[原文节选]:
····················

当发生hash冲突时，需要用链表来存放这些hash冲突的内容。在冲突数量较少的情况下，可以优先使用链表，但是当链表长度大于8且数组的大小大于64时，需要将链表转化为红黑树来提升效率。因此，HashMap中会存在两种数据结构Node和TreeNode。

Node

源码如下：

static class Node implements Map.Entry {
        final int hash;
        final K key;
        V value;
        Node next;

        Node(int hash, K key, V value, Node next) {
            this.hash = hash;
            this.key = key;
            this.value = value;
            this.next = next;
        }

        public final K getKey()        { return key; }
        public final V getValue()      { return value; }
        public final String toString() { return key + "=" + value; }

        public final int hashCode() {
            return Objects.hashCode(key) ^ Objects.hashCode(value);
        }

        public final V setValue(V newValue) {
            V oldValue = value;
            value = newValue;
            return oldValue;
        }

        public final boolean equals(Object o) {
            if (o == this)
                return true;
            if (o instanceof Map.Entry) {
                Map.Entry e = (Map.Entry)o;
                if (Objects.equals(key, e.getKey()) &&
                    Objects.equals(value, e.getValue()))
                    return true;
            }
            return false;
        }
    }

理解：

Node节点会存储四个属性，首先有一个存储哈希值的int类型hash变量，其次是存储HashMap的key值以及value值的两个变量，最后是指向下一个节点的next变量。

TreeNode

源码如下：

static final class TreeNode extends linkedHashMap.Entry {
        TreeNode parent;  // red-black tree links
        TreeNode left;
        TreeNode right;
        TreeNode prev;    // needed to unlink next upon deletion
        boolean red;
        TreeNode(int hash, K key, V val, Node next) {
            super(hash, key, val, next);
        }
        //篇幅过长，省略不粘贴了
}

理解：

TreeNode为红黑树节点，共有五个属性，分别为父节点、左子节点、右子节点、父节点以及当前节点的颜色。

五、重要的方法

put方法

源码如下：

public V put(K key, V value) {
        return putVal(hash(key), key, value, false, true);
    }

final V putVal(int hash, K key, V value, boolean onlyIfAbsent,
                   boolean evict) {
    	//首先定义tab数组和节点p
        Node[] tab; Node p; int n, i;
    	//如果table为空或者table的长度为0，需要扩容
        if ((tab = table) == null || (n = tab.length) == 0)
            n = (tab = resize()).length;
    	//根据哈希值找到对应的table下标，如果这个下标对应的位置为null，表示还没有任何元素，则在此处建立链表，并且把对应的key-value存起来
        if ((p = tab[i = (n - 1) & hash]) == null)
            tab[i] = newNode(hash, key, value, null);
        else {//根据哈希值找到对应的table下标，如果这个下标对应的位置不为null，表示已经有元素在这里
            Node e; K k;
            //p.hash是这个位置(即key值相同的Node链表节点)对应的hash值，要加入的元素的hash值与p.hash一样，也就是说有key相等的Node，直接放在这个位置
            if (p.hash == hash &&
                ((k = p.key) == key || (key != null && key.equals(k))))

····················

[所给记录]:
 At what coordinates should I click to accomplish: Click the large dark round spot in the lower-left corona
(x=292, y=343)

····················

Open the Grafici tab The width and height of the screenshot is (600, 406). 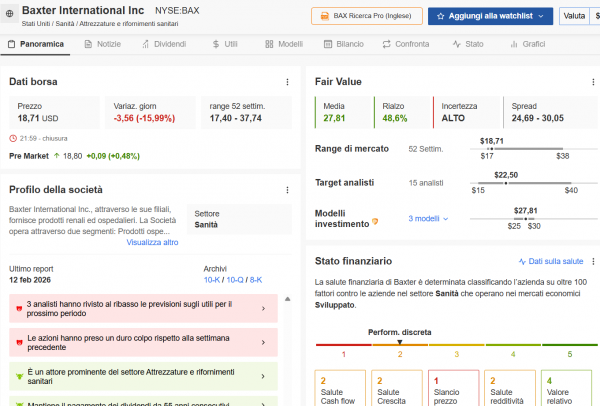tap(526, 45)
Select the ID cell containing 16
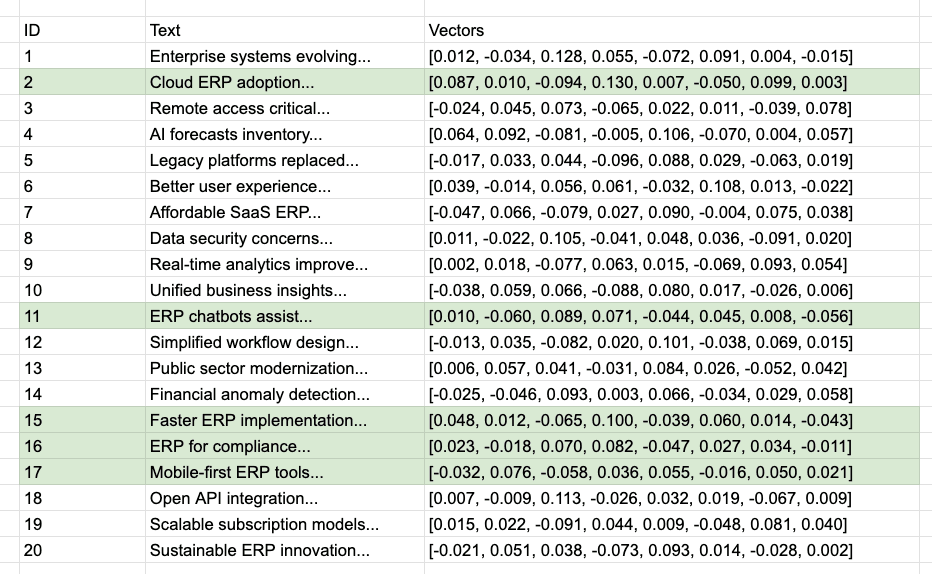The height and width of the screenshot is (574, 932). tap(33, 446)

····················

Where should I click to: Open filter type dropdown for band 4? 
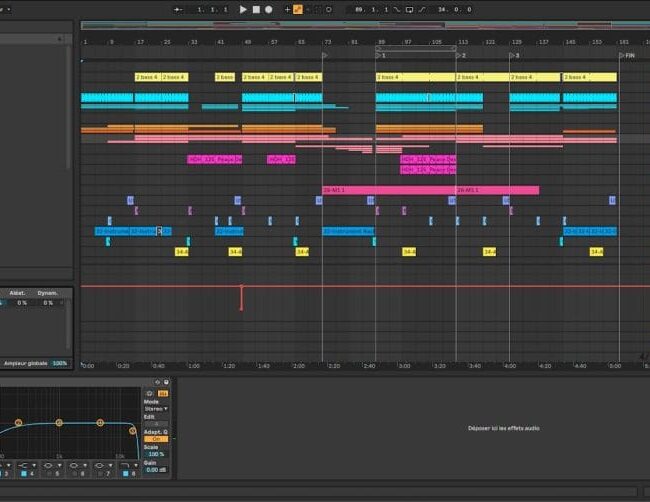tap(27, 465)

····················

[任务说明]:
• 1. 根据原文节选回答：
(a) 链表在什么条件下需要转化为红黑树？
(b) Node节点存储几个属性？
(c) putVal中，如果table为空或长度为0，需要做什么？
• 2. 将记录中以含有“At what coordinates”的行开头、以含有“(x=292, y=343)”的行结尾的部分（首尾两行都包括）表示为JSON字符串列表，每行对应一个字符串，空行不计。

[参考答案]:
• 1.
(a) 链表长度大于8且数组的大小大于64时。
(b) 四个。
(c) 需要扩容。

• 2.
[
  " At what coordinates should I click to accomplish: Click the large dark round spot in the lower-left corona",
  "(x=292, y=343)"
]